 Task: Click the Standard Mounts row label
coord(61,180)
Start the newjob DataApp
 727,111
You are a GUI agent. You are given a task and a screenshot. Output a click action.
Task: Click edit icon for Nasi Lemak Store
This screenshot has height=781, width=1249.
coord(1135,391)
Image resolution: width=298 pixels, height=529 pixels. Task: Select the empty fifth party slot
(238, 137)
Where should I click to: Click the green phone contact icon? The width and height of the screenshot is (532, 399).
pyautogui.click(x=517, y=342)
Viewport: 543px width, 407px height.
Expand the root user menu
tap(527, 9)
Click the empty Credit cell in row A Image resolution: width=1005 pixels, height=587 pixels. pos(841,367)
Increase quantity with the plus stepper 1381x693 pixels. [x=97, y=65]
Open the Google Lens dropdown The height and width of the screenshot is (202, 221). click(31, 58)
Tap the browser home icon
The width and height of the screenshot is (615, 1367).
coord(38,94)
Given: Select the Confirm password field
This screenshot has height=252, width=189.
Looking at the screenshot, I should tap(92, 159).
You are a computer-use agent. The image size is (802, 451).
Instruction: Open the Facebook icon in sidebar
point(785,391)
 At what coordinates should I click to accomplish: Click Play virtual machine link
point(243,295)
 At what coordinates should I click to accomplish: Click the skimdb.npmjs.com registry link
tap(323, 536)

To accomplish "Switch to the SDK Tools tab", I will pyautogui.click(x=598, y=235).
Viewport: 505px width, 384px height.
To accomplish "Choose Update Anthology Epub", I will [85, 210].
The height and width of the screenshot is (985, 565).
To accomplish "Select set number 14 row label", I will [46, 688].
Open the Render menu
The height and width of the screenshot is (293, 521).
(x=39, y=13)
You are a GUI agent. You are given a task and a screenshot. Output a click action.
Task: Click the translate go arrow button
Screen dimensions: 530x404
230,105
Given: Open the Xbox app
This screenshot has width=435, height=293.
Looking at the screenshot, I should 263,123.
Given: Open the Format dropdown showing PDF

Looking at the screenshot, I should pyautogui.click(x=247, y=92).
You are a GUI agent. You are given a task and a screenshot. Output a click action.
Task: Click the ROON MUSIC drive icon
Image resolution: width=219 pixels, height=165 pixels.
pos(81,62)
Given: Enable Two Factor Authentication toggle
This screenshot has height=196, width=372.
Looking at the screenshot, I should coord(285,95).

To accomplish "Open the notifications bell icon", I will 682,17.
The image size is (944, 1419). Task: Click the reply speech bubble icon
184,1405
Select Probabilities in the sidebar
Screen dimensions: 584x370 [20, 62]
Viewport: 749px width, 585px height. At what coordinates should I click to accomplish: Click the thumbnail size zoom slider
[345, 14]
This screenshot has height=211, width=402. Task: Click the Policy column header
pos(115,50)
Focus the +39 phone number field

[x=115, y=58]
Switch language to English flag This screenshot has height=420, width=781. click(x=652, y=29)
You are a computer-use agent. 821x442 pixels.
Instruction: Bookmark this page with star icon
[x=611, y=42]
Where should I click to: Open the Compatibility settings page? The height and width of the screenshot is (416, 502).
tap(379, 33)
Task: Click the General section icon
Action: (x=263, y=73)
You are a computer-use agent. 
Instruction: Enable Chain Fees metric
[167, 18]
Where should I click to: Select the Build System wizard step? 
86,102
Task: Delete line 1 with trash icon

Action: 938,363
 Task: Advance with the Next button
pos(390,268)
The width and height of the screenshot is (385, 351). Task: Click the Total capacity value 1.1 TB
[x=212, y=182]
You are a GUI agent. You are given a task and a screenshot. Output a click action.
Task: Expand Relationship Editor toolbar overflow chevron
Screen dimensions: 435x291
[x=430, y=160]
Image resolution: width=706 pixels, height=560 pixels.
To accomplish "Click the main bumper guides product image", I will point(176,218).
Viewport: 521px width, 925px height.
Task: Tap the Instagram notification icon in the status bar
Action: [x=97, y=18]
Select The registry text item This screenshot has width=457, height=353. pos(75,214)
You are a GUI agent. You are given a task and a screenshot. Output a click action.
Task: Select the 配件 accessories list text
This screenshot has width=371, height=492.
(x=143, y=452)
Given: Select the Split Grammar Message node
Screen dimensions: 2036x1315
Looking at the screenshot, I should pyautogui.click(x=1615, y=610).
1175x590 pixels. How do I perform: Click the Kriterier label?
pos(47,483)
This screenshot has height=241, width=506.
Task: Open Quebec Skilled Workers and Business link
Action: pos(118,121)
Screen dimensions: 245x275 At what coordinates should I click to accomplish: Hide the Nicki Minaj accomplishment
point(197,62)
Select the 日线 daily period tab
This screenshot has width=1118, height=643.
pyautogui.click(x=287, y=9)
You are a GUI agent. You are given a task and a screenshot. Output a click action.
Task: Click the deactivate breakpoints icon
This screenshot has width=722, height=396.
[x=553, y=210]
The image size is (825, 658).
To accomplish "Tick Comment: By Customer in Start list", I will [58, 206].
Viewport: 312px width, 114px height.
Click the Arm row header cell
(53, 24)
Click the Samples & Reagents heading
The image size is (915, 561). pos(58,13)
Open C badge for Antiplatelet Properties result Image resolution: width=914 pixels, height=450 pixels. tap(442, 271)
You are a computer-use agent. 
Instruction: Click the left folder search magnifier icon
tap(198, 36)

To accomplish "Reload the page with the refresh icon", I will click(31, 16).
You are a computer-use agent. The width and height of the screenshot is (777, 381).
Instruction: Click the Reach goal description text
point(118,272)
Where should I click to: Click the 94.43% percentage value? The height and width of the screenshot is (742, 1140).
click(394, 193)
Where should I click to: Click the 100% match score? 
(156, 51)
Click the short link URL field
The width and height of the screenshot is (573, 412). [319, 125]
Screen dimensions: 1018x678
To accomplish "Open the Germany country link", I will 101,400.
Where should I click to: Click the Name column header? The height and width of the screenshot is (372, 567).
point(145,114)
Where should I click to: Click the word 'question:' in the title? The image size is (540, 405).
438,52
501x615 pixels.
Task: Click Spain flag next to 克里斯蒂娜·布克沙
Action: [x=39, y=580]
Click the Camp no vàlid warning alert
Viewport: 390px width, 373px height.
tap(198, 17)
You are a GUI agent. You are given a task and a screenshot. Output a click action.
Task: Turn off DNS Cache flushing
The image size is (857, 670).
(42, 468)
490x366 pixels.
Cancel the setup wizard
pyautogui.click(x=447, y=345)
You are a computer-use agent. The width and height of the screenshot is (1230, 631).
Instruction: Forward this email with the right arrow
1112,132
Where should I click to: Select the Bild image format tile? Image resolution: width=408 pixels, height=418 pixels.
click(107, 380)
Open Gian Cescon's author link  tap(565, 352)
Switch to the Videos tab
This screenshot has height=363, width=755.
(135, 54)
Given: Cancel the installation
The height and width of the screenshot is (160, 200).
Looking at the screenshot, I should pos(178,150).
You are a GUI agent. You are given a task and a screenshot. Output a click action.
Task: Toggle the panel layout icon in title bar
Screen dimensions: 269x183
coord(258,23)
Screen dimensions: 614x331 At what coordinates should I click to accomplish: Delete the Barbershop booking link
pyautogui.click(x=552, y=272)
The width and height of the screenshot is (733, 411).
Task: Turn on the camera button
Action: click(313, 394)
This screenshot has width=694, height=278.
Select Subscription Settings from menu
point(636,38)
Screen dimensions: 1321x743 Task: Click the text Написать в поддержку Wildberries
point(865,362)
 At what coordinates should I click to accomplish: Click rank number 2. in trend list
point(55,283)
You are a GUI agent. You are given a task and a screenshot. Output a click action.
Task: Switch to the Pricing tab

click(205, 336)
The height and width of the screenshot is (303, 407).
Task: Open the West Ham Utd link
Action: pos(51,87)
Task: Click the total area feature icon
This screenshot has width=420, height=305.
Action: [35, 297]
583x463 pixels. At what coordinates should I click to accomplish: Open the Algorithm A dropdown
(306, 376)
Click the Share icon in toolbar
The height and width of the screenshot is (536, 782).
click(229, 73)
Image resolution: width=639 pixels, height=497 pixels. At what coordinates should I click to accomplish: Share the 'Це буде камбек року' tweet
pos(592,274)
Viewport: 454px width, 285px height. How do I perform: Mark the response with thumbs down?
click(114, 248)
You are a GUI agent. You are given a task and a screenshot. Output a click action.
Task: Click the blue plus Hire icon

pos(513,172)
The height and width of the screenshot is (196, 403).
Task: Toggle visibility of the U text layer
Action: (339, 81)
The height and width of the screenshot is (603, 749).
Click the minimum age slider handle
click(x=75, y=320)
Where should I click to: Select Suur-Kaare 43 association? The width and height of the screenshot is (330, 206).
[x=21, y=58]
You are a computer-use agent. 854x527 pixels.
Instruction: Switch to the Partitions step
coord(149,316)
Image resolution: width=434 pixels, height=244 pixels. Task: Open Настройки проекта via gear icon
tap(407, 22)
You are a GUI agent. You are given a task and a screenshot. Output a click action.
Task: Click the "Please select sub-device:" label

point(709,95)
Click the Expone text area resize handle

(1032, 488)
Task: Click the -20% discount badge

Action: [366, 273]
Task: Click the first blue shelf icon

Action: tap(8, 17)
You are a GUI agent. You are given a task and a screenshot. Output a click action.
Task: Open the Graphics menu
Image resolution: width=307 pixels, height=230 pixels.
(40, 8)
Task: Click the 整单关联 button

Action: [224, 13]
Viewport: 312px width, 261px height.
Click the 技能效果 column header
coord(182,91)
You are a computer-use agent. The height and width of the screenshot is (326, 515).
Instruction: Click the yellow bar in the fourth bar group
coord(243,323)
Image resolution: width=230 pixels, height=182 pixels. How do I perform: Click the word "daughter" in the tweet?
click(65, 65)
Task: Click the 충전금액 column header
━━━━━━━━
Some lines above contain the word "toolbar". Copy each of them.

Task: Expand Relationship Editor toolbar overflow chevron
Click the Share icon in toolbar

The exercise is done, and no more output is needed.